Another way to reduce the effects of Seasonal Effective Disorder is exercise and getting enough sunlight. “Maybe in between classes, maybe going for a 15-minute walk and trying to put that in there,” D’Amato said, “Exercise helps as well because it helps you produce hormones and other chemicals in our bodies that make us feel better.” In addition, Dr. Pierson suggested that going out for a walk in nature can be beneficial for students as well. “Here, we have the luxury of having beautiful scenery, and it’s pretty accessible…taking that first step can be difficult, but once it’s taken, there is this internal reward.” With nearby locations such as Emigrant Lake and Lithia Park, these are ways to connect with oneself and nature.

Both D’Amato and Dr. Pierson urged students suffering from SAD to take advantage of the resources here on campus, especially the Student Health and Wellness Center. “Our counseling center is excellent,” Dr. Pierson said. “Students can walk in, make an appointment, and find particular approaches that may be helpful to them during the season.” Counseling can also help not only when someone is going through a tough time, but also learning more about themselves or “enhance their lives in various ways.” D’Amato encouraged students to come to the SHWC for Seasonal Affective Disorder, as “both the medical and clinical side can help address it.” 

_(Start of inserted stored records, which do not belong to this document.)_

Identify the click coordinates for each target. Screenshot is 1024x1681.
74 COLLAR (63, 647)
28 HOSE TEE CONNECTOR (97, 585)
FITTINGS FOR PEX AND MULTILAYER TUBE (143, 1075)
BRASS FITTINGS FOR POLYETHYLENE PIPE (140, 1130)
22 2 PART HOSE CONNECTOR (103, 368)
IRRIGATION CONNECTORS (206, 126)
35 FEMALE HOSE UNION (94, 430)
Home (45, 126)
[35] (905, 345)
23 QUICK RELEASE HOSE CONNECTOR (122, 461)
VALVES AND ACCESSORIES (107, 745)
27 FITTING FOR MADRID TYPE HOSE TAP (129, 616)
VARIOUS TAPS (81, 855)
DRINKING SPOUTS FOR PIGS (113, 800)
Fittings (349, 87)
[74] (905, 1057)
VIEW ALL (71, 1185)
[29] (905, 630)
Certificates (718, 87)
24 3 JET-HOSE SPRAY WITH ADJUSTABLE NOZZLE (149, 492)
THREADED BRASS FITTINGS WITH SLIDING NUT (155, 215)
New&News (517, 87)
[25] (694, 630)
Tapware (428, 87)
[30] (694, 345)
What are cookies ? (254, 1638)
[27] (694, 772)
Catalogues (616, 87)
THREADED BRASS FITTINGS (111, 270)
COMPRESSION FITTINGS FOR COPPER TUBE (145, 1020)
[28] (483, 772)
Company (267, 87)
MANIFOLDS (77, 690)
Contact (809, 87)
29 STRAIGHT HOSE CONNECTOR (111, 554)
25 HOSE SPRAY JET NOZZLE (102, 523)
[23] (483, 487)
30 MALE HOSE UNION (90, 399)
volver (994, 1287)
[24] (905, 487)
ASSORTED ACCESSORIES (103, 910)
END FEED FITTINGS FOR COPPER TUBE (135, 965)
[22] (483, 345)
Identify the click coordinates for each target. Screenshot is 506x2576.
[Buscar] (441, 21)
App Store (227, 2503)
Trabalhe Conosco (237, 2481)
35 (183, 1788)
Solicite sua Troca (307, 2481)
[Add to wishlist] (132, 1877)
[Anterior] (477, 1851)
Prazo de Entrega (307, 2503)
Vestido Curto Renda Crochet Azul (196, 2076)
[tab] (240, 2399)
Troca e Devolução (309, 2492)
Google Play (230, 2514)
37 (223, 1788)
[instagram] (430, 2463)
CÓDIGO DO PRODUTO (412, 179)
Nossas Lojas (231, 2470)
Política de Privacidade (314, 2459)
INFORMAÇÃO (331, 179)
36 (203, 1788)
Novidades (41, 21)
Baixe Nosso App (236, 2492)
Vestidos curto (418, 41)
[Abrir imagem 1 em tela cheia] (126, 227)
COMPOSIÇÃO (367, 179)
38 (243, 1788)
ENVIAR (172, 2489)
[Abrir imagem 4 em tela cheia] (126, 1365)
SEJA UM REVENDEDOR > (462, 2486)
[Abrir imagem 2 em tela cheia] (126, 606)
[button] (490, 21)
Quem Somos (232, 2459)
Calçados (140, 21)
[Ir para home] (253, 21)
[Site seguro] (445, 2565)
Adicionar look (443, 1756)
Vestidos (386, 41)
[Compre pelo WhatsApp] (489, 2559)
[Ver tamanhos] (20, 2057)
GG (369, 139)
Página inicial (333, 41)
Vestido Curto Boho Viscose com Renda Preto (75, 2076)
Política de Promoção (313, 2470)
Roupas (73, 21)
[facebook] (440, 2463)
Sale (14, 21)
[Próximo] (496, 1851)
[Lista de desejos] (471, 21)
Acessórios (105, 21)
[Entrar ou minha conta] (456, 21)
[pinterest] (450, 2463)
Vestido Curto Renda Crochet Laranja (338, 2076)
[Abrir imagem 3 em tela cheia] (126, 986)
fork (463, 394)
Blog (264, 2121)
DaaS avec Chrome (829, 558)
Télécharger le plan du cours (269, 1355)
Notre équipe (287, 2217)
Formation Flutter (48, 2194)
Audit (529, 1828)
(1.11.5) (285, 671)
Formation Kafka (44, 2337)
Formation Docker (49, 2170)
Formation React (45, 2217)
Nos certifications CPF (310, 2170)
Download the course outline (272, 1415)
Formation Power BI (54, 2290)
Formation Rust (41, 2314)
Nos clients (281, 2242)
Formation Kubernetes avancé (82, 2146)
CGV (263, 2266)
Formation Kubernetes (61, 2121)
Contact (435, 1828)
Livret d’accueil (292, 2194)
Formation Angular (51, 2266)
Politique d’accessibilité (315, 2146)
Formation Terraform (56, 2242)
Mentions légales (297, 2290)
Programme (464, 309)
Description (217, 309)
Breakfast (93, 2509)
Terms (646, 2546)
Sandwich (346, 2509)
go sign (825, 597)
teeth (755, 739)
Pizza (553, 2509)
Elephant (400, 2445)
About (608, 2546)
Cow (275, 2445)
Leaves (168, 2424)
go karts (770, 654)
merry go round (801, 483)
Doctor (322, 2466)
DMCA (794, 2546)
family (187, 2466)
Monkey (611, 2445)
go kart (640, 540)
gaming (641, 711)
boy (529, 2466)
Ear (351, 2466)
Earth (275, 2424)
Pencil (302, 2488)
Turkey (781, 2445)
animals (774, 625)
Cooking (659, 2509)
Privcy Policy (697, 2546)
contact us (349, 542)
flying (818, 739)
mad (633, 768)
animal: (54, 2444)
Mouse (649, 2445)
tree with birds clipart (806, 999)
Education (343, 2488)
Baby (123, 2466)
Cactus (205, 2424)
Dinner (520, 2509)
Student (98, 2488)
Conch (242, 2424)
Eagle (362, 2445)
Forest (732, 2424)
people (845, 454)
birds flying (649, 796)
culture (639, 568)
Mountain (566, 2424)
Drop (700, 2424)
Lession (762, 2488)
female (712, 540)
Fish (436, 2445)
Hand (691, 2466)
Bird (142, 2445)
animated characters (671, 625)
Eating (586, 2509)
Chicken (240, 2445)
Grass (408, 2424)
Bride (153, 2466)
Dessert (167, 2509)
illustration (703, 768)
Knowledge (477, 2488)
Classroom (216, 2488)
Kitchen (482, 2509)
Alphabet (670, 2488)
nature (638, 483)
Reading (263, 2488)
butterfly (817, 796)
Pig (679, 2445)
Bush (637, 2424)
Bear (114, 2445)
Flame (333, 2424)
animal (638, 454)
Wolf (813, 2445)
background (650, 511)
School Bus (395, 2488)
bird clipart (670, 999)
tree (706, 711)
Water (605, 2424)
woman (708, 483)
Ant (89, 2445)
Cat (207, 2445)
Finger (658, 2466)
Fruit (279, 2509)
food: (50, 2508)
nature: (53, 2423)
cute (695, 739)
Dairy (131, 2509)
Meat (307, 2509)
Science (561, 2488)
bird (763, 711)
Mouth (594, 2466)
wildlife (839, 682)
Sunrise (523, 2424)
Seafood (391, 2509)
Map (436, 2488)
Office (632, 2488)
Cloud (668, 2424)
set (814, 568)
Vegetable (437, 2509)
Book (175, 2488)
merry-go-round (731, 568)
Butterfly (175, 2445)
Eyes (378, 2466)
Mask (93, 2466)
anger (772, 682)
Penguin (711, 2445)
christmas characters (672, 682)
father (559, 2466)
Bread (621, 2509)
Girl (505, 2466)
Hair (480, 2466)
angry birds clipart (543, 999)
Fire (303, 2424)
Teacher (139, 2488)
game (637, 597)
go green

Seeking help, whether it be with counseling, light therapy, diet changes, or exercise, can help one cope with Seasonal Affective Disorder. Being sure to talk to friends or family or ask for help can also benefit students. Finally, recognizing the times of the year where one is feeling the onset of SAD and preparing for it can lead to a better winter. If one is suffering from SAD, it is essential to remember that it is seasonal and that it will get better as the seasons change. 

If you are struggling with suicidal thoughts, call the 24 hour National Suicide Prevention Hotline 1-800-273-TALK (8255).